◆ What is expected ◆
Should the word "agent" occur in a line of the records, copy that line.

◆ Pixel coordinate grounding data ◆
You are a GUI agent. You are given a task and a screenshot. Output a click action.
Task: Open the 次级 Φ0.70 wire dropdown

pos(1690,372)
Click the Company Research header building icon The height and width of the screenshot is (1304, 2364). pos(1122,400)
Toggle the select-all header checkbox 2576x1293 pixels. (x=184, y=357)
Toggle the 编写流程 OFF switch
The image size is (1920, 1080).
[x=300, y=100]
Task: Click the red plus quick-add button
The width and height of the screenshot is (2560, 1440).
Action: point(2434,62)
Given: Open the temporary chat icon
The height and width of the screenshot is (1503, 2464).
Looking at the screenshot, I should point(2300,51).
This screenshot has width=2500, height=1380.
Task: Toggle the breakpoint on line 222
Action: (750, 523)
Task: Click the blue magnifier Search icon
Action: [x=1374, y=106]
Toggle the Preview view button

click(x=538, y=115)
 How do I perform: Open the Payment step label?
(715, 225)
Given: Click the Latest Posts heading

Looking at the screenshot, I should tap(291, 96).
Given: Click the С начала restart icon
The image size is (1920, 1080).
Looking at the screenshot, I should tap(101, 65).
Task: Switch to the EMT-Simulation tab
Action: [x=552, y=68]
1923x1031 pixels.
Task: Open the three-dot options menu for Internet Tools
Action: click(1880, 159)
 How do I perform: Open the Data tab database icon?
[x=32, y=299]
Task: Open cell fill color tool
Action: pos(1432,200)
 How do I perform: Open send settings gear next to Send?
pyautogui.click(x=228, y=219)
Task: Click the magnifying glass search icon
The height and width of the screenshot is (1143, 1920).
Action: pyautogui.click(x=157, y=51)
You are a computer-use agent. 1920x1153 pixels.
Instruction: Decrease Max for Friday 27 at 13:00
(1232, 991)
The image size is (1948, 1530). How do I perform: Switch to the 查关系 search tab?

◆ Result ◆
You are a GUI agent. You are given a task and a screenshot. Output a click action.
You are a computer-use agent. 1920x1153 pixels.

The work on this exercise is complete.